22nd April 2014, 14:47
These powers are interested in stability when it suits them, they are interested in dividing up Iraq or Ukrane into hostile ethnic-cleansing factions when it suits them too. They are going to do what they are going to do at this point, so our support (radicals or workers) for their intervention only gives them some cover and then makes it harder to oppose them when they have a more obvious invasion that they label as "humanitarian intervention".
The problem is that I don't see that everything in this world is bent to the wishes of capital. That is to say that there are events that happen independently of the wishes of bourgeoisie.
Take Rwanda for instance. It seems to me that the bourgeoisie wasn't really responsible nor it incited the genocide, though I've heard that distinction between Hutus and Tutsis was meaningless before the colonial power came. So I don't really see how the bourgeoisie really wanted and created the genocide. And the UN officials stated that they are gonna recommend world leaders to not intervene, because there are no resources. So here you have circumstances that don't fit your description, although, I wholeheartedly agree that more often than not they do.
So my point is merely that you have these circumstances - would it be a good idea for the working class to push for a military intervention there? If not, are there any other reasons apart from this radical purity thingy (e.g. would it work, ideally?).
Anglo-Saxon Philistine
22nd April 2014, 15:19
I guess the this has become my pet peeve. I mean, this radical purity, no lesser evilism, no collaboration with the bourgeoisie etc.
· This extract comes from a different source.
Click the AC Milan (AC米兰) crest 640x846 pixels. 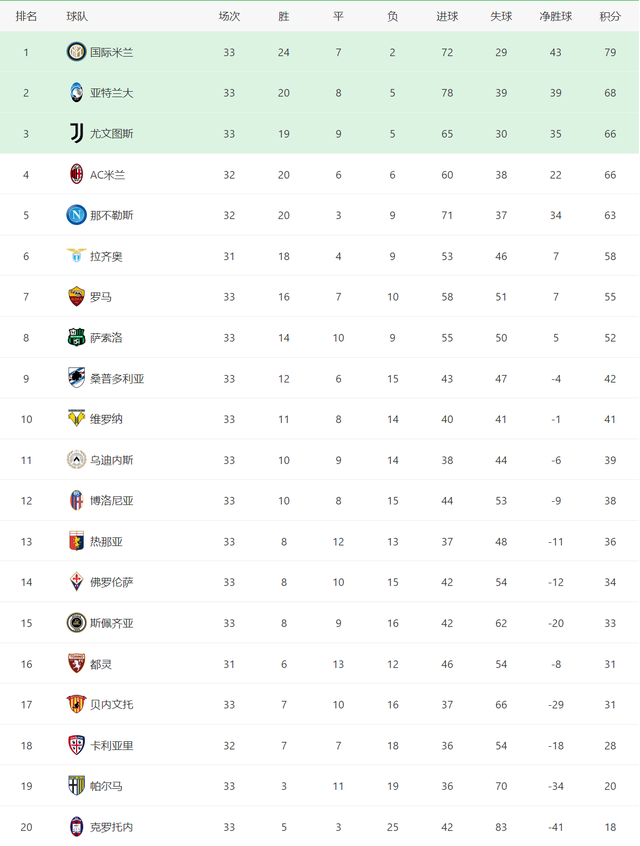76,175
It's very easy to say something like this when you aren't being hunted down by some other ethnic group within your country.
But thanks for the reference to French intervention, I will have to check it up as to how they prolonged it.
I mean, it's not that we don't want it to work. If it did, it would basically be the best thing ever, because we could skip the tedious, thankless and often dangerous work of building organs of proletarian solidarity etc. and just go petition Obama or something. But it doesn't, it never has, and it is clear from Marxist analysis of the situation that it never will. In fact this sort of "well-meaning" reliance on the bourgeoisie just saps the strength of proletarian movements, and ends up providing a "left" alibi for imperialism. It isn't purism to advise people not to bang their heads against the wall, and we certainly don't do it because we're afraid the wall will collapse.
VivalaCuarta
22nd April 2014, 15:31
Vietnamese intervention in Cambodia. Soviet intervention in Afghanistan. Cuban troops in Angola.
Of course, Vietnam and Cuba are workers states, bureaucratically deformed, and the USSR was a bureaucratically degenerated workers state. It's about class.
What should be noted is that "human rights" was the standard under which Ayatollah Jimmy Carter re-mobilized U.S. imperialism after its defeat at the hands of the Vietnamese. First target, Afghanistan, using jihadi proxies. It didn't end so well for the human rights of central Asian women. Marxists said Hail Red Army in Afghanistan, while most of the left enlisted in Carter's imperialist "human rights" crusade -- the same left that a few weeks ago was grooving about the Nazi/NATO coup in Ukraine, until the Nazi part became too embarrassingly obvious.
blake 3:17
23rd April 2014, 04:29
The only successful one I can think of was East Timor. I'd say it's the exception to the rule.
And as mentioned above, the Vietnamese in Cambodia.